For Argyll’s main newsroom has a generator to protect internal systems from power supply problems. It cuts in automatically when there is a variation beyond the limits in the power coming in from the mains – and cuts out again, handing back to the mains supply when it has returned to normality.
We had only ever envisaged this as a protection against power cuts – but the experience of this morning has thrown up a different problem.
Our system switched to generator, then after an hour or so, switched briefly back to mains and almost immediately back to the generator.
No one else in the area had any power failures and Scottish Hydro had had none reported to it, so the problem was site specific.
It emerged that the generator protects the internal power system from both too low voltages and too high ones, taking over the supply in either case.
Since each of the blips and switchovers we had experienced had been accompanied by stronger swells of wind – heavy but not extreme, the wind farm in the hills was generating over capacity, creating ‘high volts’ voltages over the legal upper limit.
No one else in the vicinity had a problem because the over-limit voltages experienced in our system were modest enough not to create serious safety rick in well wired properties – whereas, with us, the generator is obviously set to respond to any variation outside the legal limits.

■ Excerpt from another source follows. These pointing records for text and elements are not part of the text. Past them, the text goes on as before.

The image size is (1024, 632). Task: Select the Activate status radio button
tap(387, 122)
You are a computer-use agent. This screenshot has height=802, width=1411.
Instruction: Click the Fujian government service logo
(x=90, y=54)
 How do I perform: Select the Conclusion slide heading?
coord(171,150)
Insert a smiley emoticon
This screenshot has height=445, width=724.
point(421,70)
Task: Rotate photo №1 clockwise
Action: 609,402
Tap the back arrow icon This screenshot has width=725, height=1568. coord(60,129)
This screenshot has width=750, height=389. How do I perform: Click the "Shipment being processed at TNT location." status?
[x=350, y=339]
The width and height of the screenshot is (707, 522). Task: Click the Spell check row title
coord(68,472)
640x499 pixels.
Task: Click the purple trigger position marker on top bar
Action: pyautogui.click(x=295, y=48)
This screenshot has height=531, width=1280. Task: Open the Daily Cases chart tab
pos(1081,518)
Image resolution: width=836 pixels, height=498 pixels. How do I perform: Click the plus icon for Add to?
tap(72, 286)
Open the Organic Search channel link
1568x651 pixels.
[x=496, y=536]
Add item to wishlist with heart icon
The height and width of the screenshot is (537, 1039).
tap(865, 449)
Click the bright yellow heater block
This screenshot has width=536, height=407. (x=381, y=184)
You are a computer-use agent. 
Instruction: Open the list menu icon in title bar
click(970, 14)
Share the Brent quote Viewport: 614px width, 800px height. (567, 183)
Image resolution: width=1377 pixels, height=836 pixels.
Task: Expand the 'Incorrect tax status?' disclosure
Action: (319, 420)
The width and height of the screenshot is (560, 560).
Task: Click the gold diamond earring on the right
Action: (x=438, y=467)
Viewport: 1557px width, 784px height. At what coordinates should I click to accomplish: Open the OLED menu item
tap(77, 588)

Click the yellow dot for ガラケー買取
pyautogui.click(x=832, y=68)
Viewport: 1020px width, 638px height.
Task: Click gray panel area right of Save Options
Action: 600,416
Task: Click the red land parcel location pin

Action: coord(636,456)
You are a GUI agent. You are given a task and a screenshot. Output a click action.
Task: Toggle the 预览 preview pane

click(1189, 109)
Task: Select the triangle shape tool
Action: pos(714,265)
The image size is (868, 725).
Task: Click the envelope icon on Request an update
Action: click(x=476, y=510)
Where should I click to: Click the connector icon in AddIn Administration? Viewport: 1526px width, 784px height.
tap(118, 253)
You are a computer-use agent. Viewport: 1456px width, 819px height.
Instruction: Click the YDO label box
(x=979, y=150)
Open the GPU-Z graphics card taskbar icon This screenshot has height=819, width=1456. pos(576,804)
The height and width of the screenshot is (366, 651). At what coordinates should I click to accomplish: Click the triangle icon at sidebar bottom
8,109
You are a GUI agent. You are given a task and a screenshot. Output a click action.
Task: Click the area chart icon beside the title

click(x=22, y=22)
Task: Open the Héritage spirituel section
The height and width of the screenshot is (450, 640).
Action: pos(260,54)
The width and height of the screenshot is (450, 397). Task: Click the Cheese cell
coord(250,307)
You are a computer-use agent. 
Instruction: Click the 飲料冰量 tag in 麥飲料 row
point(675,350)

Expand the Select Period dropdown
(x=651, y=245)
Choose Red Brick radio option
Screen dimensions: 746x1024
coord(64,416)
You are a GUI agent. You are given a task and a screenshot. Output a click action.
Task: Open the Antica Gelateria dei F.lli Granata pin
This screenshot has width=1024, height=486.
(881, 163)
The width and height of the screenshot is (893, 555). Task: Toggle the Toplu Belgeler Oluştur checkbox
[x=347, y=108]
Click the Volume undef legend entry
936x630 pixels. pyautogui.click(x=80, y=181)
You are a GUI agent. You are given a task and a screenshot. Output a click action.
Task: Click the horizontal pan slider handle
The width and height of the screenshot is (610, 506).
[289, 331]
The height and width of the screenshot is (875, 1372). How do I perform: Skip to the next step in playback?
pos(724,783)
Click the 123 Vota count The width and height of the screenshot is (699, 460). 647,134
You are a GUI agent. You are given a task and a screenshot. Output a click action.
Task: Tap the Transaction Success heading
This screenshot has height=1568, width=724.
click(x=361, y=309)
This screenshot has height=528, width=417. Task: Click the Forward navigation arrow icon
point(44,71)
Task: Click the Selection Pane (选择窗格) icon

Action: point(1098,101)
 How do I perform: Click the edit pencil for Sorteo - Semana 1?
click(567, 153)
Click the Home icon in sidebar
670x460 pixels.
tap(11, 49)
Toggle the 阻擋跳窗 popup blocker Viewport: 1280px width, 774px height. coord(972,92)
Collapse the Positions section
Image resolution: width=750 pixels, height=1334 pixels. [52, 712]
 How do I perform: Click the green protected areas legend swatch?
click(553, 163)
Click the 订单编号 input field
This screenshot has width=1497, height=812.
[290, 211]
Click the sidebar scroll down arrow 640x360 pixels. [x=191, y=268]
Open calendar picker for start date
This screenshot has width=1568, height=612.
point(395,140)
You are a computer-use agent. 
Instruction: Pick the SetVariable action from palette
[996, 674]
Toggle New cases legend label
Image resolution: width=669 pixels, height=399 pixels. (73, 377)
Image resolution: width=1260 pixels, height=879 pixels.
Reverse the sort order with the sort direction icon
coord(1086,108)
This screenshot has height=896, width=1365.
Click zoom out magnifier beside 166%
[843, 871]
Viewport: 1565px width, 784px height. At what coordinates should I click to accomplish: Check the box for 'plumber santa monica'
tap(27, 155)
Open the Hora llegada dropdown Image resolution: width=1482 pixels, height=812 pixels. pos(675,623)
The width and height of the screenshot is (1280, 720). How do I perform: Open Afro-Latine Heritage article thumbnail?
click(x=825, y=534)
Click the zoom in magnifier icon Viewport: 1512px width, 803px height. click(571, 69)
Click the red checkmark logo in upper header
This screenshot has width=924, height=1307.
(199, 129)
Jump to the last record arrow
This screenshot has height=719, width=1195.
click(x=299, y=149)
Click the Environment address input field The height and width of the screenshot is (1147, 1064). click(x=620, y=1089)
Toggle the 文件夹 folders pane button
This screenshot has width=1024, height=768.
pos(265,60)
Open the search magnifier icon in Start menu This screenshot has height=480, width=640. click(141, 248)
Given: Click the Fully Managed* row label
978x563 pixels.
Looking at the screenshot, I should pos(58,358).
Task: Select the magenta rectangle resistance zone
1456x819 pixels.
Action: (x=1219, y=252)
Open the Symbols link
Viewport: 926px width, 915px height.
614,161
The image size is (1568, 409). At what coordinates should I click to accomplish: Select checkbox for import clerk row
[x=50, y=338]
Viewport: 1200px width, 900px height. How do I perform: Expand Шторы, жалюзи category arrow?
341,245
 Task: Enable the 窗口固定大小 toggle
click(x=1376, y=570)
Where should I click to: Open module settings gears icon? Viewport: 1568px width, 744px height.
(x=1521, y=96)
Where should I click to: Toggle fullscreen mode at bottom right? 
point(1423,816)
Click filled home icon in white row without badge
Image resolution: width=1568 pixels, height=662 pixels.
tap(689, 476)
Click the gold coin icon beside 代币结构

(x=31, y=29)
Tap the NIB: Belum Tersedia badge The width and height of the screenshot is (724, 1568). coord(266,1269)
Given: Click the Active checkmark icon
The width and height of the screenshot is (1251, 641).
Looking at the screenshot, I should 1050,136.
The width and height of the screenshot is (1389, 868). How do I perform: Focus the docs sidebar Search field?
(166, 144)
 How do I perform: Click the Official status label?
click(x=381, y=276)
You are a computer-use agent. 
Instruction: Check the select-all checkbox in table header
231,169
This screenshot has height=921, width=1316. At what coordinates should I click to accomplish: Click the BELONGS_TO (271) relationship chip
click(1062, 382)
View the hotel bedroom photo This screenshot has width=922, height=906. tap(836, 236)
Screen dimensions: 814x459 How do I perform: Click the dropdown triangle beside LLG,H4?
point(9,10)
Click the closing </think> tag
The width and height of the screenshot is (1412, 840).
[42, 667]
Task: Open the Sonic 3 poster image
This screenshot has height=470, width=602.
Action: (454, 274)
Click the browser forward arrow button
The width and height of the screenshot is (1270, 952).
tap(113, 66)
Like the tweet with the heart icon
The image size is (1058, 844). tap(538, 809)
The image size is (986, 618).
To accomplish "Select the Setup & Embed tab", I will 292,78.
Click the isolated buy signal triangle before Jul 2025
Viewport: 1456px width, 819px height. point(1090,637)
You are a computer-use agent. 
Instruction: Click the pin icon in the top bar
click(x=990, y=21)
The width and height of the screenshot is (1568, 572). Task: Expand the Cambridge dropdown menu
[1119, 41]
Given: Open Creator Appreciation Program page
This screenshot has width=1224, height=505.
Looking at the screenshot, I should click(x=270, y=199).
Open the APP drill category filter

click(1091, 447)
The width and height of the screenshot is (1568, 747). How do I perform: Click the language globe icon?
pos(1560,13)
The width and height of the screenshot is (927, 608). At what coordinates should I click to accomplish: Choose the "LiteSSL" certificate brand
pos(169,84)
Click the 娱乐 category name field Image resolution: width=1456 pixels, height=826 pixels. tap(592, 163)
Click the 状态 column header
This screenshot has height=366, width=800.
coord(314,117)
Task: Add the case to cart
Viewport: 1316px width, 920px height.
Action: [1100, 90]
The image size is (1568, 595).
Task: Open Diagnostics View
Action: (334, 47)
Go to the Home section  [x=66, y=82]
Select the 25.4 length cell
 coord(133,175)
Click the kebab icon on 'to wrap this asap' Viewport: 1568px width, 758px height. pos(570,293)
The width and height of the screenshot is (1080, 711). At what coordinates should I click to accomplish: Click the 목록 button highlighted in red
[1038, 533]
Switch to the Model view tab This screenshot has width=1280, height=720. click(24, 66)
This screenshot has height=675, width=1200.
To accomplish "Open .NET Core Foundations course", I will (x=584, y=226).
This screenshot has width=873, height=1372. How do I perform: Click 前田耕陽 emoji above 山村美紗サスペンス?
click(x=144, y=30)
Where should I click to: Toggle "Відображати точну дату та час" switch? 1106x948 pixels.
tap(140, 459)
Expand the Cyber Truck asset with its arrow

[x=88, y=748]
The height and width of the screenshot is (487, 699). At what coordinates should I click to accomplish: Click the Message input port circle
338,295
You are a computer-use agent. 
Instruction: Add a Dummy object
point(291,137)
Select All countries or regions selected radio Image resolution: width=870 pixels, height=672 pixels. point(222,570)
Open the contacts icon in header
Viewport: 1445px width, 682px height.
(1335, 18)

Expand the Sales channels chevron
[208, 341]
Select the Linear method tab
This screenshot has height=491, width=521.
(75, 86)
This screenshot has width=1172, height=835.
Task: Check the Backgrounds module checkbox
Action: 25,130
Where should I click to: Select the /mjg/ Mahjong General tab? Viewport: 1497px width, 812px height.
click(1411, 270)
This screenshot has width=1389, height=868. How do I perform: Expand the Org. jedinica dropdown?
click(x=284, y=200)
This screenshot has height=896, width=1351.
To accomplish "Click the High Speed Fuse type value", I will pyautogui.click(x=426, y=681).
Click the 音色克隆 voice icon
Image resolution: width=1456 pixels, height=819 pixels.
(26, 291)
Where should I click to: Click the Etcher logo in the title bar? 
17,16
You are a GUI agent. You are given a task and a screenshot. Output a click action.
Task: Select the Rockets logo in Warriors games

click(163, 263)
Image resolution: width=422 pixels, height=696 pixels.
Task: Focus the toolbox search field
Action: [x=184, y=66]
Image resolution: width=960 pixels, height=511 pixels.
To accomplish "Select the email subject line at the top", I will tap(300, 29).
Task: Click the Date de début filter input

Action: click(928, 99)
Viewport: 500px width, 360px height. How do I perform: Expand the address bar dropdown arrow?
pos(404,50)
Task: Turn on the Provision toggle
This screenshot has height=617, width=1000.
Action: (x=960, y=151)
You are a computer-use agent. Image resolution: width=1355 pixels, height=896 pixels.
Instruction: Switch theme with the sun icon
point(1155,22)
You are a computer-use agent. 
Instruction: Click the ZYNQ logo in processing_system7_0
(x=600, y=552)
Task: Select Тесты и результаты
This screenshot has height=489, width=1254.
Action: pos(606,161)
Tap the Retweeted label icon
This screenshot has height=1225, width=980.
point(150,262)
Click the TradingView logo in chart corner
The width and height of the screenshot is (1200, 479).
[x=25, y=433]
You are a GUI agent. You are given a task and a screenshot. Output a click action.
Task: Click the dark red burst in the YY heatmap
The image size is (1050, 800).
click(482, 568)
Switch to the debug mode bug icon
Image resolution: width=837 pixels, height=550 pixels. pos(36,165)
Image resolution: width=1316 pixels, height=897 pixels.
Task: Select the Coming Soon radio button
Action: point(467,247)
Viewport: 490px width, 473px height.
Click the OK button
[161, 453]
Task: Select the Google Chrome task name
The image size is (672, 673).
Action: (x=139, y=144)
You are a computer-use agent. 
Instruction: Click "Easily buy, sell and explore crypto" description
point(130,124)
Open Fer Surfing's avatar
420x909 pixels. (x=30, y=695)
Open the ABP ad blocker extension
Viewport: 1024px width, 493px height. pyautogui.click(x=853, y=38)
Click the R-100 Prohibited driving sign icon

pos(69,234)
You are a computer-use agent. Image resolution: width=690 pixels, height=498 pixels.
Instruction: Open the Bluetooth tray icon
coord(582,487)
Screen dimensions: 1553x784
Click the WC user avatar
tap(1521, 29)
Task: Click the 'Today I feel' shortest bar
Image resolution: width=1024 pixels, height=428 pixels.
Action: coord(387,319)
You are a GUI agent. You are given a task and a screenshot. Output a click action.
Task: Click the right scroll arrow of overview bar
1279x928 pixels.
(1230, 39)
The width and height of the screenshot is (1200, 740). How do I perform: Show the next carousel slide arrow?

The setting of legal voltage limits is, of course, a necessary safety-first system – but will already have sensible tolerances built into it at the low and high ends of the allowed scale.
The question raised now is that there is an apparent disparity between the legal limits set to govern the supply to customers premises and the legal limits set to which wind turbines may generate before they are required to switch off for over production – and at which point another subsidy [for enforced non-production] kicks in. This requirement is not about an inability of the turbines to operate in strong winds but in the ability of our feeble power grid to cope with the additional power.
The legal voltage limits for the supply side and the demand side in this situation clearly ought, for the sake of safety, to marry. One is obviously currently incorrect. But which one?